Une nouvelle loi est entrée en vigueur en France, accordant à certains patients adultes atteints de maladies incurables le droit à l’« aide à mourir », après que le Conseil constitutionnel français a approuvé le texte et que celui-ci a été publié au Journal officiel, selon le journal «The Guardian».
Les autorités françaises qualifient cette législation de loi relative à la « fin de vie » ou à l’« aide à mourir », et non de loi sur l’« euthanasie ». Ce droit s’applique aux citoyens français majeurs ou aux personnes résidant de manière stable dans le pays, à condition qu’elles soient atteintes d’une maladie incurable provoquant des souffrances qu’elles jugent insupportables.
Dans un premier temps, un médecin doit s’assurer que le patient remplit les critères fixés par la loi, avant qu’une commission spéciale ne se charge d’évaluer le dossier et de vérifier que les conditions d’accès à cette procédure sont bien réunies.

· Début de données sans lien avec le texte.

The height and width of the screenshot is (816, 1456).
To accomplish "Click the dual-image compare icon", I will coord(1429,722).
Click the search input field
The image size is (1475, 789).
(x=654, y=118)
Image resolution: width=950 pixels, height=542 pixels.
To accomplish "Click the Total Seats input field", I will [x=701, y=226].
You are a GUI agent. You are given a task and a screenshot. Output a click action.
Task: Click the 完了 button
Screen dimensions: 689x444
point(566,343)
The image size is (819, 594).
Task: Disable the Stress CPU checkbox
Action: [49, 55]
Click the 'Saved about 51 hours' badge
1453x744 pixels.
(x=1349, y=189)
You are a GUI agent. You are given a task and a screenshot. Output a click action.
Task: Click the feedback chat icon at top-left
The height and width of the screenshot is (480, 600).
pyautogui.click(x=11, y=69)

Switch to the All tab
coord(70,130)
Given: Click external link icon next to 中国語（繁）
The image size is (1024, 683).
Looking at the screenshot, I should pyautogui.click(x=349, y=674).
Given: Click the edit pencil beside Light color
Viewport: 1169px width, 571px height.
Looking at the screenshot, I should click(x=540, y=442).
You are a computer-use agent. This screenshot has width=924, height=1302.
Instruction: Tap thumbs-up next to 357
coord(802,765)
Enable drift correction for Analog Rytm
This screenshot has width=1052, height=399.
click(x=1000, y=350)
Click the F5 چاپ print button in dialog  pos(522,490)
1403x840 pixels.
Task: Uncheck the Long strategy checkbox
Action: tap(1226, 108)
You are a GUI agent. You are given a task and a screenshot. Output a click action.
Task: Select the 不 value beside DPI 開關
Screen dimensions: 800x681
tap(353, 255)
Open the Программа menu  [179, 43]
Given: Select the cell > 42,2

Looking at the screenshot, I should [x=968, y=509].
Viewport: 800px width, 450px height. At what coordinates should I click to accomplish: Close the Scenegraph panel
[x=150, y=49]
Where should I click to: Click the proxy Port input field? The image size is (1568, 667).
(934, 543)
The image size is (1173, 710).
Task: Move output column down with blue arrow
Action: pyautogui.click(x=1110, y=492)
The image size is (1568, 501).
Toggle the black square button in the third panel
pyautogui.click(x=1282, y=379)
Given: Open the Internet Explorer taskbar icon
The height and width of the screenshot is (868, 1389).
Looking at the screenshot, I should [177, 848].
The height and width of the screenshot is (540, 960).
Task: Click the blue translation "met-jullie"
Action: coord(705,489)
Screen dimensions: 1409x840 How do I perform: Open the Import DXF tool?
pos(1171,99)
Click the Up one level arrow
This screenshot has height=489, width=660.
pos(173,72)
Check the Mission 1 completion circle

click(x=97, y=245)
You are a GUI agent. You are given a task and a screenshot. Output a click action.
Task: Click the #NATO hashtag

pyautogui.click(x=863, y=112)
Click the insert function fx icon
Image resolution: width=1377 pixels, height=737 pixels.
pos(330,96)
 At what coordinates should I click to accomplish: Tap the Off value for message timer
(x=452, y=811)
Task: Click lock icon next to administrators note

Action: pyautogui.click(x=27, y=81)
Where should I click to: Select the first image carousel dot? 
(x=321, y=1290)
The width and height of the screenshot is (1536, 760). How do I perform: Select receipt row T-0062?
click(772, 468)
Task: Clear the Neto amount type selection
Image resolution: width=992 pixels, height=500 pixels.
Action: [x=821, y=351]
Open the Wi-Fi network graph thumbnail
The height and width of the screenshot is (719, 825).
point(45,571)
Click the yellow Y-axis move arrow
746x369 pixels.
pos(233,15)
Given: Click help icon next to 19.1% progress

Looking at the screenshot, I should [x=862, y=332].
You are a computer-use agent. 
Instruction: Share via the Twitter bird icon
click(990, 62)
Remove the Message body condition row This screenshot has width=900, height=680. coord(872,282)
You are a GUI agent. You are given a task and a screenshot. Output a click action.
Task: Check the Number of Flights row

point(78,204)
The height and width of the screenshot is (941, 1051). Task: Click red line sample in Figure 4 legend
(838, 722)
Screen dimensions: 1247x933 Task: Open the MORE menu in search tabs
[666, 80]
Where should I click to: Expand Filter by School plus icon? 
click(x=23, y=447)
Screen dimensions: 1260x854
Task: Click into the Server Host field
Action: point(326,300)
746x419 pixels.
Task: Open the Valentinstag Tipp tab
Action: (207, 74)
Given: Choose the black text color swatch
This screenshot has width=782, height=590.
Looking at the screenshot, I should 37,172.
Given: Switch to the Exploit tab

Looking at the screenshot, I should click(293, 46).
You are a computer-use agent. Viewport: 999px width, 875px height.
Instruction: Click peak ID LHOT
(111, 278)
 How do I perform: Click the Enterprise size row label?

En cas d’accord, le patient doit attendre au moins deux jours avant la mise en œuvre de la procédure ; il doit également confirmer sa décision le jour fixé, tout en conservant le droit de revenir sur son consentement à tout moment.
La loi prévoit que le patient prenne lui-même la substance létale ; toutefois, s’il n’en a pas la capacité physique, un professionnel de santé peut lui apporter son aide.
Avant cette nouvelle législation, la loi française autorisait l’arrêt de certains traitements maintienants le patient en vie, ainsi que le recours à une anesthésie profonde et continue avant le décès, tandis que les personnes souhaitant mettre fin à leurs jours de manière active étaient contraintes de se rendre dans des pays où cela était légalement autorisé.
Le président français Emmanuel Macron s’est félicité de l’adoption de cette loi, après s’être engagé, lors de sa campagne pour sa réélection en 2022, à mettre en place un nouveau cadre juridique relatif à la fin de vie.
En revanche, cette législation a suscité des objections de la part de divers acteurs, dont la Fondation Jérôme Lougon, tandis que ses détracteurs ont mis en garde contre les risques potentiels auxquels pourraient être exposées les personnes les plus fragiles.
Le Conseil constitutionnel a validé la loi dans son intégralité, tout en clarifiant les dispositions relatives à la liberté de conscience : elle autorise en effet les médecins, les infirmiers et les pharmaciens à refuser de participer à cette procédure.
Ce droit s’étend également à certains établissements de santé privés, y compris ceux à caractère religieux, si l’aide à mourir est contraire à leur mission, à condition que l’établissement ne soit pas le seul à pouvoir répondre aux besoins de santé de la région.